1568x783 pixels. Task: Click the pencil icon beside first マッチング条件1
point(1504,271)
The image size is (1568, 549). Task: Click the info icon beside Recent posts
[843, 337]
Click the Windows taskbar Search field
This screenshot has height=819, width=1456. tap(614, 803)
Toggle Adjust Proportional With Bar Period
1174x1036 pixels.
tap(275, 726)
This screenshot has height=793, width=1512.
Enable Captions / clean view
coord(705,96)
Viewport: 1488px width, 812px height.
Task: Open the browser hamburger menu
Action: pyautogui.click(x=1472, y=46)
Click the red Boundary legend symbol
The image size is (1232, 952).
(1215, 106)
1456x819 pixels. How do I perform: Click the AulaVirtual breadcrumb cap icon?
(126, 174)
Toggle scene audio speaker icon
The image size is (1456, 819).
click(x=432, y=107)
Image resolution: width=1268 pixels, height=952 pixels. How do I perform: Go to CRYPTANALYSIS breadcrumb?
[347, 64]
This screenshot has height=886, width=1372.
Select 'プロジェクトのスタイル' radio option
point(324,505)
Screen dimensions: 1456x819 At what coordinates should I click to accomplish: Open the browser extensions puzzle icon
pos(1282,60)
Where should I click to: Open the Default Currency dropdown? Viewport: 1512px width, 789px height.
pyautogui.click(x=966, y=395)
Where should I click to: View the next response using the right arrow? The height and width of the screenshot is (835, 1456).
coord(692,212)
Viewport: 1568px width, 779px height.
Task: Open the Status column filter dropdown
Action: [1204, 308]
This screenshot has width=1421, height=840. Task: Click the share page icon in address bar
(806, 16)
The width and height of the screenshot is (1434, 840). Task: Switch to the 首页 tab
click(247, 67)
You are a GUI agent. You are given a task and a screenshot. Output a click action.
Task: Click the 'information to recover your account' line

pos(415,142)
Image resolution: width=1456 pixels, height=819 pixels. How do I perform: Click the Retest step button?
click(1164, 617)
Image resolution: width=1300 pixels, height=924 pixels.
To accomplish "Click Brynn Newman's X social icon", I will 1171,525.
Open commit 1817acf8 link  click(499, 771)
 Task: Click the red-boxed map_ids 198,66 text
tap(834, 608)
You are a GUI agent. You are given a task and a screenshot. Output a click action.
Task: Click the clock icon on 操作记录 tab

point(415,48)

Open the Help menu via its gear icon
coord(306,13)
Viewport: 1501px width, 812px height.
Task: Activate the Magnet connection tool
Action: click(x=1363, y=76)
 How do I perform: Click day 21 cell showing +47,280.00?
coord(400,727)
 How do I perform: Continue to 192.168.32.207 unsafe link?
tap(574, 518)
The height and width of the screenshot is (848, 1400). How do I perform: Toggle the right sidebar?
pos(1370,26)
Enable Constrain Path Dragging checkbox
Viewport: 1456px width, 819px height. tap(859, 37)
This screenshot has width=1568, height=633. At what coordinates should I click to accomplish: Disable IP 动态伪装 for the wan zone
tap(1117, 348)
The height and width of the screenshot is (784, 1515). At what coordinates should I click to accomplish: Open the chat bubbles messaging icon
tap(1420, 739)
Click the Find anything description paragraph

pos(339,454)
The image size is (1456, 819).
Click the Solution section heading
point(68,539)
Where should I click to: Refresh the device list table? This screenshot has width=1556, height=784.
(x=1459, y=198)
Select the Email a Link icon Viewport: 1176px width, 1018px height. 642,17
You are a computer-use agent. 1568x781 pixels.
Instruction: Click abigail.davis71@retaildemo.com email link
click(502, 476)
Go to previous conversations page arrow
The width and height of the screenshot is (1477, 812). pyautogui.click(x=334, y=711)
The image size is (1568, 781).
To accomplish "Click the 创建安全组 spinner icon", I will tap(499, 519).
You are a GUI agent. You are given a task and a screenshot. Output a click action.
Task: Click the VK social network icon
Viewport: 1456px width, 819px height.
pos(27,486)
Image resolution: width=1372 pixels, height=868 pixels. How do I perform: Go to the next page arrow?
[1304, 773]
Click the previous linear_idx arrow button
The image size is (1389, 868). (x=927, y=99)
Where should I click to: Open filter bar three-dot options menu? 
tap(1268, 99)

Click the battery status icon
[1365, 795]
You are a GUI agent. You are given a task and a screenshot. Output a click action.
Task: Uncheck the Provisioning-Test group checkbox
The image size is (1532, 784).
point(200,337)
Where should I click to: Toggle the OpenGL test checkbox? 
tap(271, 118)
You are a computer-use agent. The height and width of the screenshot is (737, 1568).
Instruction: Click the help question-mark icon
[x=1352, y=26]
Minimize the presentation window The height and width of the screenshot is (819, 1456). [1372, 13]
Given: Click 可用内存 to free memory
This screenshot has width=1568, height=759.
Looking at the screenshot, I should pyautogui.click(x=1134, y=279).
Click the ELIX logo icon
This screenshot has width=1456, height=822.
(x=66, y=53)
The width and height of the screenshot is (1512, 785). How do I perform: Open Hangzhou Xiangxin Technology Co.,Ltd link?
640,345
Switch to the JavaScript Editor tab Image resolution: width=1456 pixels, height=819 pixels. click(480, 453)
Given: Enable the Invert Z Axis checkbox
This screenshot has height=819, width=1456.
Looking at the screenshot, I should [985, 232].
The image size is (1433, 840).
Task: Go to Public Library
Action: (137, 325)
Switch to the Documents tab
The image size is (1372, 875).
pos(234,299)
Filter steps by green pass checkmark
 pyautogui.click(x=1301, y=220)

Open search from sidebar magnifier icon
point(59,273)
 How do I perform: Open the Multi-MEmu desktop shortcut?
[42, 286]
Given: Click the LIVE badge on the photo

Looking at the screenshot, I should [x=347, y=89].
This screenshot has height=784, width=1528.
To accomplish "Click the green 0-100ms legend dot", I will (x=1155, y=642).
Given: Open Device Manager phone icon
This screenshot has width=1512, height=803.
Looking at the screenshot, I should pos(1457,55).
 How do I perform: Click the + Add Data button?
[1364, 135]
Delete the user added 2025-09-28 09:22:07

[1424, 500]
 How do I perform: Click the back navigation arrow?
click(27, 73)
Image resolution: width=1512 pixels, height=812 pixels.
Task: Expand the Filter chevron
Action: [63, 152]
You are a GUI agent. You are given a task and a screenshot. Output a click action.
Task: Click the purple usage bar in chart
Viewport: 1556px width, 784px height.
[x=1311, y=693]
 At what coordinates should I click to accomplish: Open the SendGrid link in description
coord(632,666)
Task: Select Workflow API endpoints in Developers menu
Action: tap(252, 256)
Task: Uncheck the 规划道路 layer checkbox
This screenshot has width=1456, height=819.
───
→ **Directions for this task**:
Sift through the entries and copy every line with "computer".

→ **Task solution**:
You are a computer-use agent. 1568x781 pixels.
You are a computer-use agent. The height and width of the screenshot is (737, 1568).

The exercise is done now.